**WHAT THE EXERCISE ASKS**
Copy out again, unchanged, the listing below from the line that has "著作權聲明 (211, 2525)" through the line that has "[GMR Group] (142, 74)".

= Beginning of Section =

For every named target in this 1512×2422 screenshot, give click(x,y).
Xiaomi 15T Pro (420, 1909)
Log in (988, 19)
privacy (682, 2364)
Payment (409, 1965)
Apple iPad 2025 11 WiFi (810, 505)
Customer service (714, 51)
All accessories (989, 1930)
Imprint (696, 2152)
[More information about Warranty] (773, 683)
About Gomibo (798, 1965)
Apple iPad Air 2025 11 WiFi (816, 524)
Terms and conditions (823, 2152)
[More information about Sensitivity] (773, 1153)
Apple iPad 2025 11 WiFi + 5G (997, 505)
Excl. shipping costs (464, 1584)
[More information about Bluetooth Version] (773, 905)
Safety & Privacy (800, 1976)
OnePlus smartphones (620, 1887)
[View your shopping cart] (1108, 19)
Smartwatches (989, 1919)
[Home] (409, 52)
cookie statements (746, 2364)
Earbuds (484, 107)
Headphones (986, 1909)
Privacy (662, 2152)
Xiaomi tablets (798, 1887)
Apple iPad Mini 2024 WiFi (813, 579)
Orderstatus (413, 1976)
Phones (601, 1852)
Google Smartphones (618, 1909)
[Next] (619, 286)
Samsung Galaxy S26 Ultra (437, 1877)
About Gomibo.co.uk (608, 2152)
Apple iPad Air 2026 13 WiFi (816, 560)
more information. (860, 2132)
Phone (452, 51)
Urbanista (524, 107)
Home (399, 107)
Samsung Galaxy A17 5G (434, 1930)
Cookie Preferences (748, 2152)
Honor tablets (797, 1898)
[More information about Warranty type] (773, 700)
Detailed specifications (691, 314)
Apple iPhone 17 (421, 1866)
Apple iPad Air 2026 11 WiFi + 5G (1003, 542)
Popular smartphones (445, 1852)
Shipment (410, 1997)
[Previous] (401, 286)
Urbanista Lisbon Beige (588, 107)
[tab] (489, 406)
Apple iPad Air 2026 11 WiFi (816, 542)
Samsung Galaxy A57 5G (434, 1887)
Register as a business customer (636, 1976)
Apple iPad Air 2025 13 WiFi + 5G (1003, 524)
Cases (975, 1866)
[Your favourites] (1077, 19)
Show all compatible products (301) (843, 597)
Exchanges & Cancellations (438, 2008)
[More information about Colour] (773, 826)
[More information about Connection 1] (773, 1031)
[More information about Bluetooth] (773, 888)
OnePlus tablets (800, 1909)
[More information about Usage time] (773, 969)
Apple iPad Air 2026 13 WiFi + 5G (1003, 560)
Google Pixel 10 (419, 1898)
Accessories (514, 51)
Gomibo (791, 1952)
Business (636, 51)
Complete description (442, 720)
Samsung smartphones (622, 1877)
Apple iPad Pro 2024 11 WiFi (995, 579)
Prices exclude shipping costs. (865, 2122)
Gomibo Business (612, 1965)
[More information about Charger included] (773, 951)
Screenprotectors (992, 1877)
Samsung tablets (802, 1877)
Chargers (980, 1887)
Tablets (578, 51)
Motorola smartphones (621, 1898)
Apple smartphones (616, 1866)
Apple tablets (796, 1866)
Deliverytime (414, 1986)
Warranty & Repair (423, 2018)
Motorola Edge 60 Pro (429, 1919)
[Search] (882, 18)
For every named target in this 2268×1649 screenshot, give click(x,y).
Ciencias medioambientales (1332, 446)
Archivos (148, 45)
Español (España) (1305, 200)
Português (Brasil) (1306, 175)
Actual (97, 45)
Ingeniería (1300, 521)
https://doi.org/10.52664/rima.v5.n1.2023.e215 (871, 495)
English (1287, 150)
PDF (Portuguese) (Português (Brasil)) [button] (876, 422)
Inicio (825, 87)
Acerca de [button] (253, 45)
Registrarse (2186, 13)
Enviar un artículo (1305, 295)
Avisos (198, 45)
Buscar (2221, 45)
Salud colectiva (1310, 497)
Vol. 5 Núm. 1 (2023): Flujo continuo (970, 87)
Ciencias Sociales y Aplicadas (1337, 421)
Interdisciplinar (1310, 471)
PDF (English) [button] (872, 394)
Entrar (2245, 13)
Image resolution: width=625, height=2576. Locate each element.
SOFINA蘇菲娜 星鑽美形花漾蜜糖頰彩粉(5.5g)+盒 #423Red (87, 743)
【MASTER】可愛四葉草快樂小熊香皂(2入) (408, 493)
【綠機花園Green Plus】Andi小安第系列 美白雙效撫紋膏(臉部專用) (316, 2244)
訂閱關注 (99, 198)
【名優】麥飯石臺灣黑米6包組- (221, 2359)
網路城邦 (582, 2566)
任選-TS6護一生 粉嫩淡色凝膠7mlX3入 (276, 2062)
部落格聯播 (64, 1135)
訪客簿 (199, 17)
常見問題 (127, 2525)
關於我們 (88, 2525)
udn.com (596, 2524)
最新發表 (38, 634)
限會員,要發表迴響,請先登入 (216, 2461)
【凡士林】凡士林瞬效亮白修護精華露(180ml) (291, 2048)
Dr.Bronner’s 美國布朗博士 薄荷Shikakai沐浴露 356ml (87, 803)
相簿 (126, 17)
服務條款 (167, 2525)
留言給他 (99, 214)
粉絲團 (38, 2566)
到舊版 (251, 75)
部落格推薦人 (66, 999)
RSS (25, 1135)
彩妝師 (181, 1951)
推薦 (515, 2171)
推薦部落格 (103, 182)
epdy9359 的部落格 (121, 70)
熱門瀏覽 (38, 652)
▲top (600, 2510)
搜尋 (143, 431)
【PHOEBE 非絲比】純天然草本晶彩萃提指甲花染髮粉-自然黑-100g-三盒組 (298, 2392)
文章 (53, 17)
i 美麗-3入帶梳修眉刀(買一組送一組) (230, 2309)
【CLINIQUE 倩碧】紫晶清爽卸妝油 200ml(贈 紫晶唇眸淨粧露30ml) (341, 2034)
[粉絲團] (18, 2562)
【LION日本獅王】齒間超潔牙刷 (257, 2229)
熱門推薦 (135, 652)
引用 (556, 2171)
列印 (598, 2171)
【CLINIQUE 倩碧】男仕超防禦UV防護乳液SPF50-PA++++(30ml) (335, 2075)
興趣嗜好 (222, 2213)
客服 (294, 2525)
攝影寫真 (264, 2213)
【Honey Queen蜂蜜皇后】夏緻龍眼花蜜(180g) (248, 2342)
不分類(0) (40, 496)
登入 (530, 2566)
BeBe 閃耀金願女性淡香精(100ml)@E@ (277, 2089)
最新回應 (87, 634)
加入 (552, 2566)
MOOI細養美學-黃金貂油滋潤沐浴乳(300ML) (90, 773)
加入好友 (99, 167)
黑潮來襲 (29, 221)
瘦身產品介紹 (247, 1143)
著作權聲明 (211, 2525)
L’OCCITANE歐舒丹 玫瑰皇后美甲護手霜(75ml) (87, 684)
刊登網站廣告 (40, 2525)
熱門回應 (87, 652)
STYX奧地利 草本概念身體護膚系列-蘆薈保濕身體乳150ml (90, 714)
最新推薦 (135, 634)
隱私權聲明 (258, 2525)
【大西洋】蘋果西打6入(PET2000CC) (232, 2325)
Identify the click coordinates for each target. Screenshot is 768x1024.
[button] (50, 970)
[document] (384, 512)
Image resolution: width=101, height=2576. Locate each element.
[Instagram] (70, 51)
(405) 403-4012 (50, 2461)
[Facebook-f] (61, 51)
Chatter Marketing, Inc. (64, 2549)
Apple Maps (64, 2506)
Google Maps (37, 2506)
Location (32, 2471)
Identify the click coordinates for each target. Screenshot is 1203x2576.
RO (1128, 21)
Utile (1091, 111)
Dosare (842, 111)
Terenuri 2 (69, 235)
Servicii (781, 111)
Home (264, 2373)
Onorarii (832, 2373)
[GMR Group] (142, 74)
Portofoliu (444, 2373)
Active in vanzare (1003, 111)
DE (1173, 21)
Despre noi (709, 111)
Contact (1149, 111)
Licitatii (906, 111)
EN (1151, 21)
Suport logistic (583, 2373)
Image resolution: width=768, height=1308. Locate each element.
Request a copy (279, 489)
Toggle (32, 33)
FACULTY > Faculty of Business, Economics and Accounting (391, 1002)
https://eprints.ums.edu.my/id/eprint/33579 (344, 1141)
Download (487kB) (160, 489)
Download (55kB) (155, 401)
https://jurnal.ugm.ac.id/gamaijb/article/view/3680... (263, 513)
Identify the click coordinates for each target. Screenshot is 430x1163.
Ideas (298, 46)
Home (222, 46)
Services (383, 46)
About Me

= End of Section =

**EXPECTED ANSWER**
著作權聲明 (211, 2525)
L’OCCITANE歐舒丹 玫瑰皇后美甲護手霜(75ml) (87, 684)
刊登網站廣告 (40, 2525)
熱門回應 (87, 652)
STYX奧地利 草本概念身體護膚系列-蘆薈保濕身體乳150ml (90, 714)
最新推薦 (135, 634)
隱私權聲明 (258, 2525)
【大西洋】蘋果西打6入(PET2000CC) (232, 2325)
Identify the click coordinates for each target. Screenshot is 768x1024.
[button] (50, 970)
[document] (384, 512)
Image resolution: width=101, height=2576. Locate each element.
[Instagram] (70, 51)
(405) 403-4012 (50, 2461)
[Facebook-f] (61, 51)
Chatter Marketing, Inc. (64, 2549)
Apple Maps (64, 2506)
Google Maps (37, 2506)
Location (32, 2471)
Identify the click coordinates for each target. Screenshot is 1203x2576.
RO (1128, 21)
Utile (1091, 111)
Dosare (842, 111)
Terenuri 2 (69, 235)
Servicii (781, 111)
Home (264, 2373)
Onorarii (832, 2373)
[GMR Group] (142, 74)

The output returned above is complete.